While Congress considers passing a short-term solution, such as the proposed two-year renewal, Congress must also create a new pipeline that addresses the critical failings of the previous system. Under the FCC mandate, interagency wrangling and a bureaucratic slowdown have delayed the freeing up of spectrum for the usage of 5G networks which has prevented new technology from reaching American consumers, all while putting the US behind in the global race for 5G.

 Government agencies have consistently interfered in the FCCs spectrum auctions by pressuring firms into accepting network launch delays, putting the entire investment cycle at risk given that they spent billions of dollars to secure specific frequencies under a timetable. This was observed when the Federal Aviation Administration (FAA) pressured AT&T and Verizon to postpone the activation of their newly constructed C-band 5G towers by six weeks while also getting them to continue mitigation efforts on towers nearby airports through the end of 2022. This was based on unsupported claims that radio frequencies under the C-band would interfere with aircraft altimeters, despite the same frequency not causing any interference issues abroad.

 Rather than being the exception, the FAA’s behavior is part of a much larger pattern of agency interference in spectrum allocation. Beyond the FAA, the Department of Defense and Department of Transportation have made efforts to derail FCC spectrum allocation by supported claims of potential interference by 5G towers or unlicensed users operating on similar frequencies.

 As a result, such delays hurt the bottom line of wireless providers who have promised consumers and investors specific launch dates and operational goals. This not only delays consumer access to critical 5G networks but also deters firms from further investment spending due to increased risks and uncertainty from potential government interference.

 Any delay in the development of 5G threatens the 3.8 million jobs and $1.4 trillion of economic growth that analysts expect it to create. According to a study conducted by the GSM Association, up to 40% of these benefits could be lost if the US fails to make more spectrum available for mobile services. For consumers, that could mean billions in lost savings and a vastly reduced job market.

 Beyond 5G, spectrum grants access to cutting-edge Internet of Things (IoT) technology, which can be used to power smart cities. In these cities, urban planners can use spectrum to accomplish tasks such as dimming lights in unoccupied areas or reorienting traffic signals to maximize efficiency. Each of these improvements bolsters consumers quality of life, while saving them time and using their tax dollars more effectively. Without access to spectrum, however, these benefits will remain a pipedream. If the FCC can successfully expedite the distribution of spectrum, consumers stand to benefit all the sooner.

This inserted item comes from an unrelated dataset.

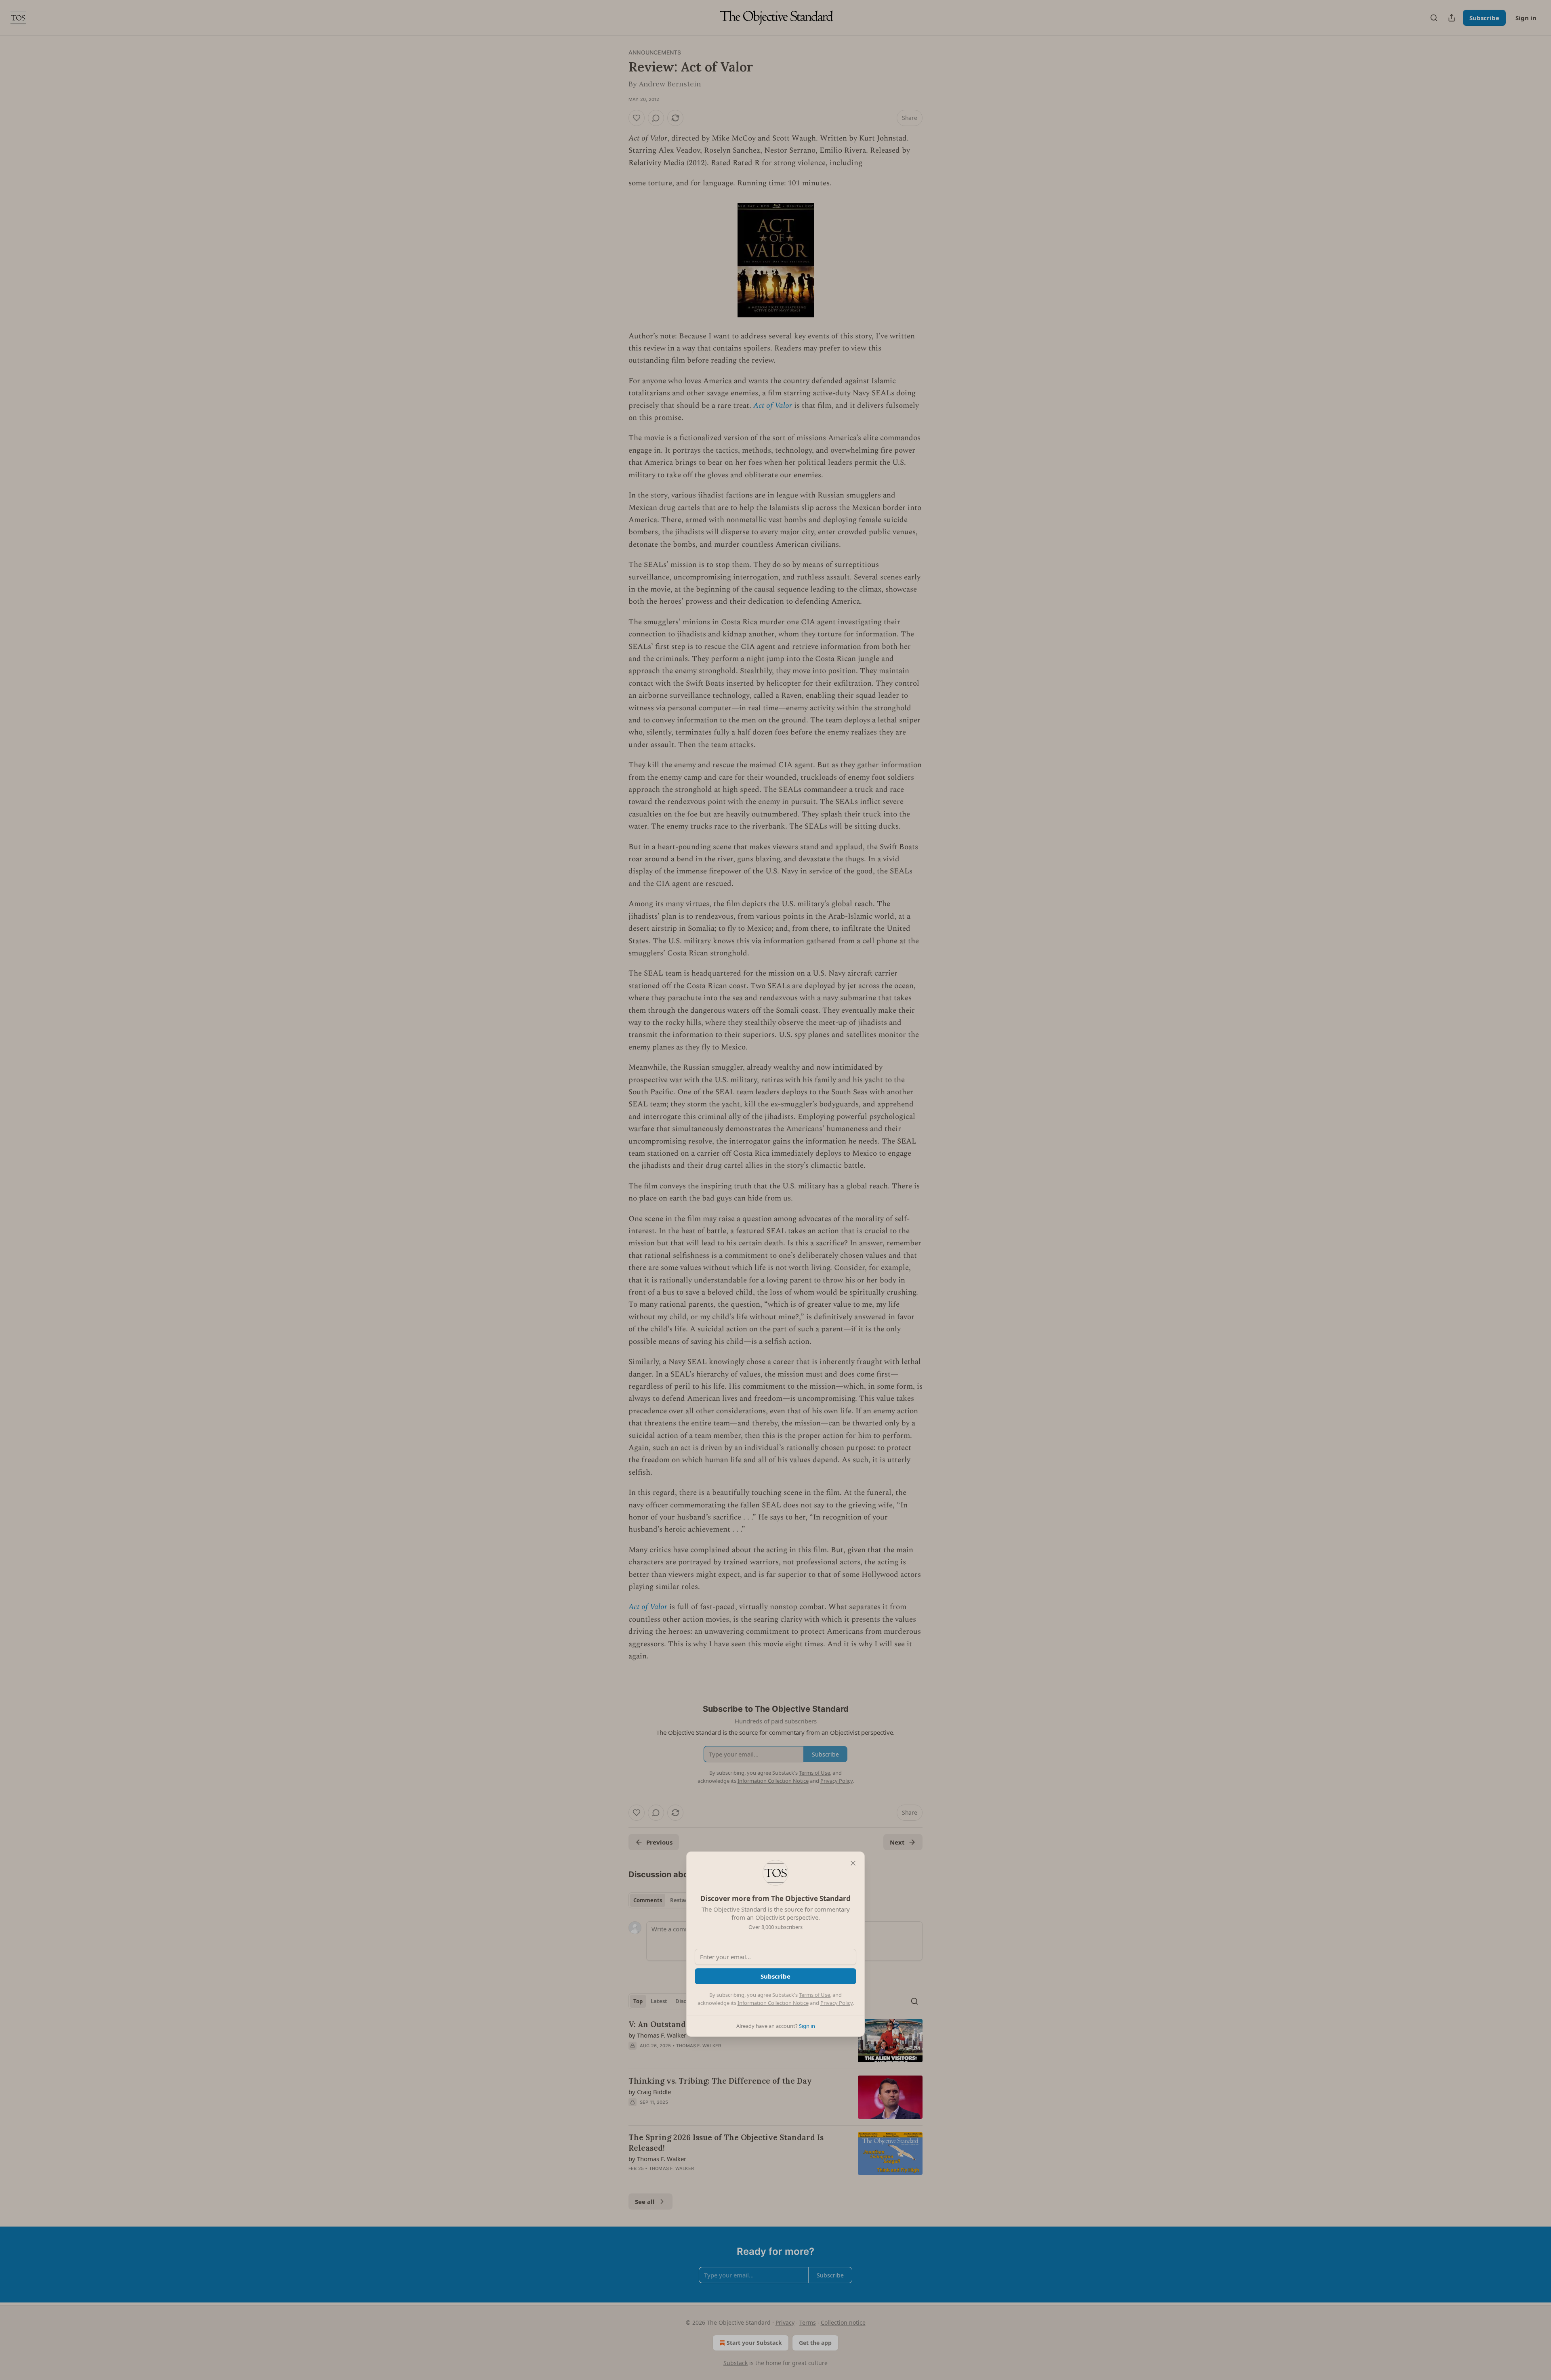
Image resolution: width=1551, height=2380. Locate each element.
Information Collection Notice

 The vast economic potential of spectrum has prompted global competitors to begin crafting pipelines between their governments and businesses. China has leaped ahead of many other countries by taking significant steps to accelerate 5G availability, making hundreds of megahertz of spectrum available as far back as 2017. Chinas development of 5G represents a double threat to the US, jeopardizing its national security and undermining its economic competitiveness in the race to 5G, and eventually 6G.

 US tech companies need spectrum to avoid being left behind by foreign nations and tap into the economic opportunity of 5G and similar technologies. Whether through streamlining the auction process or requiring federal agencies to provide definitive evidence before blocking auctions, the government should prioritize maximizing its availability of spectrum.

 Action now will let the US put consumers first, instead of letting them fall prey to interagency infighting.